Plaza Pública

Transición ecológica y reforma constitucional

Jose Errejón Villacieros

Se ha creado el Ministerio para la Transición Ecológica. Quien escribe estos comentarios ha dedicado buena parte de su vida profesional a impulsar la política y la administración ambiental así que la noticia solo puede llenarme de alborozo. Por fin hay un gobierno en España al parecer consciente de la necesidad de transitar a una época distinta de la regulación del metabolismo social, seguramente empujado por las señales, cada vez más alarmantes, de haber comenzado ya una situación de crisis ecológica que algunos analistas ya califican de colapso ecológico, coincidente además con el fin de la era fosilista y de algunos minerales que han sido esenciales en el desarrollo de las economías contemporáneas.

◆ **Datos de origen**
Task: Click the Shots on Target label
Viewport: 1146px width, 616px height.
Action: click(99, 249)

◆ **Tareas requeridas**
1. Según el artículo sobre transición ecológica y reforma constitucional, ¿qué ministerio se ha creado?
2. Retoma el artículo sobre transición ecológica y reforma constitucional y continúalo a partir de su última oración.

◆ **Respuestas**
1. El Ministerio para la Transición Ecológica.

2.
No estoy seguro, sin embargo, que el cambio en la denominación administrativa del Departamento que debe ocuparse de tan ingente tarea constituya, por sí solo, una condición de éxito para la misma. El precedente de la creación del Ministerio del Medio Ambiente en el primer Gobierno Aznar no resultó especialmente venturoso para el impulso a las políticas ambientales. Las esperanzas despertadas con la ministra Narbona en el primer Gobierno Zapatero pronto quedaron defraudadas por el fiasco de las desalinizadoras que pretendían suplir los recursos hídricos del desechado trasvase del Ebro y por la paralización de la política de defensa del litoral, al parecer causante de la prematura salida de Narbona del Gobierno.

Después, las competencias correspondientes (que son, no debe olvidarse, las de dictar la legislación básica en la materia de acuerdo con el artículo 149º,1,23 de la Constitución) se integraron con las de Agricultura, Pesca y Alimentación, con un balance más bien mediocre, ni siquiera compensado por la Ley de Desarrollo Sostenible del Medio Rural cuya importancia para nuestro país no se ha visto acompañada por una dotación de medios y, lo que es más importante, por una asunción política de tal relevancia estratégica por los gobiernos que se han sucedido.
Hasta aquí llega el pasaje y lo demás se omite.